### [YOUR GOAL]
A verbatim copy of the line containing "Given: Click the" and all lines after it, up to and including the final line of the records, is the only acceptable output.

== EXCERPTED RECORDS ==

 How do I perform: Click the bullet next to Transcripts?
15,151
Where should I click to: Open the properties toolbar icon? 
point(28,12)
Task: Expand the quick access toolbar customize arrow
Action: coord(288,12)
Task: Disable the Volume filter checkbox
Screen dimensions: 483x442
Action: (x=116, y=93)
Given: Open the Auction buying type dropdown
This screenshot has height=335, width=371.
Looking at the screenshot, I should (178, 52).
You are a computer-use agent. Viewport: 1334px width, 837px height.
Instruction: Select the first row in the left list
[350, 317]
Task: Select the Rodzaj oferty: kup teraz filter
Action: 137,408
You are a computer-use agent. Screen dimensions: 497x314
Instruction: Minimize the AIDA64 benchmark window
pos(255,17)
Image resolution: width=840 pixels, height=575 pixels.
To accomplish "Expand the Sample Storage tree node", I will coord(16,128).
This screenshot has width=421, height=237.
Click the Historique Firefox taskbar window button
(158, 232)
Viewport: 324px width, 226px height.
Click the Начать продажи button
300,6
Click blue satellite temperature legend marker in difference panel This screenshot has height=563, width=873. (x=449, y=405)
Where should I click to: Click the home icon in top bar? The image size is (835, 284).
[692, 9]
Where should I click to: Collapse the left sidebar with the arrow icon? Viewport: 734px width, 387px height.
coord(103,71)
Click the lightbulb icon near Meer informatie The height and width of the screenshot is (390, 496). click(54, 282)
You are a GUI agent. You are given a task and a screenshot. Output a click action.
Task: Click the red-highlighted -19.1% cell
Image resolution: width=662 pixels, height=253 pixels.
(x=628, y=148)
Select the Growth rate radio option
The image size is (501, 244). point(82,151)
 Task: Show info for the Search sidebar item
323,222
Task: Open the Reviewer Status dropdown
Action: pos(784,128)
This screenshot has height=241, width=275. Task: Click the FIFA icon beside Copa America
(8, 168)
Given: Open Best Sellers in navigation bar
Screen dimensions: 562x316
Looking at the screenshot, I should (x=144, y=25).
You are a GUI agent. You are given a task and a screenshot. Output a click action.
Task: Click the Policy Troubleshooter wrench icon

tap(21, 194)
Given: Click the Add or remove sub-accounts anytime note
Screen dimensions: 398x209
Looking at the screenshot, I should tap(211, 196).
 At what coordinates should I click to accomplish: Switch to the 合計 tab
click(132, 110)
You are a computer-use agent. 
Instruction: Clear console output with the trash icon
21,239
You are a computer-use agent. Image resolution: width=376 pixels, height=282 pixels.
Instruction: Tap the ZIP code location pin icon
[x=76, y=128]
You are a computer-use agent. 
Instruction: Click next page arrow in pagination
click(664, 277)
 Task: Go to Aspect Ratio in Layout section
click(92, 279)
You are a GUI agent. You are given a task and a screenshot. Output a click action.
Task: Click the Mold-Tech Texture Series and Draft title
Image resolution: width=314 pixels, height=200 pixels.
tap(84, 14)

===

### [RESULT OF THE EXERCISE]
Given: Click the Add or remove sub-accounts anytime note
Screen dimensions: 398x209
Looking at the screenshot, I should tap(211, 196).
 At what coordinates should I click to accomplish: Switch to the 合計 tab
click(132, 110)
You are a computer-use agent. 
Instruction: Clear console output with the trash icon
21,239
You are a computer-use agent. Image resolution: width=376 pixels, height=282 pixels.
Instruction: Tap the ZIP code location pin icon
[x=76, y=128]
You are a computer-use agent. 
Instruction: Click next page arrow in pagination
click(664, 277)
 Task: Go to Aspect Ratio in Layout section
click(92, 279)
You are a GUI agent. You are given a task and a screenshot. Output a click action.
Task: Click the Mold-Tech Texture Series and Draft title
Image resolution: width=314 pixels, height=200 pixels.
tap(84, 14)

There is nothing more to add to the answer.